Does Barry N. Malzberg haunt the science fiction genre? Or does the science fiction genre haunt Barry N. Malzberg?
In a genre that claimed to be a storehouse of innovation yet enforced strict narrative rules and codes of conduct, Malzberg stuck out like a forked tongue, composing works of bona fide literature that dwarfed the efforts of his contemporaries and established him as one of science fiction’s most dynamic enfant terribles.
Originally published in 1975, Galaxies is a masterwork of the Malzberg canon, which includes over fifty novels and collections. Metafictional, absurdist, and sardonic, the book mounts a concerted attack against the market forces that prescribed SF of the 1970s and continue to prescribe it today. At the same time, the book tells a story of technology and cyborgs, of bureaucracy and tachyons, of love and hate and sadness ...

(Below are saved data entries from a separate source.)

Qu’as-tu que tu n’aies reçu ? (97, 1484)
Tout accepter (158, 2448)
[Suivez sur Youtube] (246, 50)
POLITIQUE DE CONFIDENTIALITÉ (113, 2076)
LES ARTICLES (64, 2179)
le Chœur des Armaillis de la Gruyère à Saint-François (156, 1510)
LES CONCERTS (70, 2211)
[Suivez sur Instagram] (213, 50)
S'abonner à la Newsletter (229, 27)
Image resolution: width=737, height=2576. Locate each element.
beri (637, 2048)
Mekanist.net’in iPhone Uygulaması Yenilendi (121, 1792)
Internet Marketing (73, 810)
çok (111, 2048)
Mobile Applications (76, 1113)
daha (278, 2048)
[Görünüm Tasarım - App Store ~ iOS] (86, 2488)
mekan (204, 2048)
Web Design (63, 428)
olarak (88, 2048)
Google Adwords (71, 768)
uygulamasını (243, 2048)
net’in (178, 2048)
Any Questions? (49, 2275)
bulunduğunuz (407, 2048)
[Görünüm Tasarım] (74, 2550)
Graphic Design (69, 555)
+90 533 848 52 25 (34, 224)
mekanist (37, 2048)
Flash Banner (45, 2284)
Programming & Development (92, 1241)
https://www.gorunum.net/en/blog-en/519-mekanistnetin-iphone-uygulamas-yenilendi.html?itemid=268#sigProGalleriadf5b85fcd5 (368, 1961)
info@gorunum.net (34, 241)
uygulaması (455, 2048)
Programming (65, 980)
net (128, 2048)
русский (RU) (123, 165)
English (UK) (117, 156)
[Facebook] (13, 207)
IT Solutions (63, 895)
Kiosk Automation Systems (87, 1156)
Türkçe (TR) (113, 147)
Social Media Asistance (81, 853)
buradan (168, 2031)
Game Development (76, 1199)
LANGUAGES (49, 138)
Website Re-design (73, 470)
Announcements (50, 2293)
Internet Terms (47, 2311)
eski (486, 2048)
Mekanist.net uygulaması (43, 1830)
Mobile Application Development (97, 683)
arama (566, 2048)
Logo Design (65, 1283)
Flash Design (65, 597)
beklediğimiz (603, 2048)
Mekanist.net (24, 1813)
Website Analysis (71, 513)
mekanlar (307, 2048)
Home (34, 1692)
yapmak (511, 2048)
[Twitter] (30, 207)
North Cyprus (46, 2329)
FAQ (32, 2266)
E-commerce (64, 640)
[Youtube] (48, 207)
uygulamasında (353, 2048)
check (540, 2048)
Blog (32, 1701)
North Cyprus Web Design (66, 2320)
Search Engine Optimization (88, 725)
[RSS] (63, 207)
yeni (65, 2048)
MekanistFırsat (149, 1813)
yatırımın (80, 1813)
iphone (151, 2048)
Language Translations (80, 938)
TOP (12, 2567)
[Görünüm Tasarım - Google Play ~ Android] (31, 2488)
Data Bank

Despite his deviant literary antics, Malzberg could not be ignored by the SF community. In 1973, he won the first annual John W. Campbell Memorial Award, which is presented to the best SF novel of the year by a distinguished committee of SF experts, authors, and critics. Thereafter he received nominations for the Hugo, Nebula, and Philip K. Dick Awards, among others.
Galaxies is among the works listed in acclaimed SF editor David Pringle’s Science Fiction: The 100 Best Novels, published in 1985. With a foreword by Jack Dann, this anti-oedipal edition ushers Malzberg’s genius into the twenty-first century.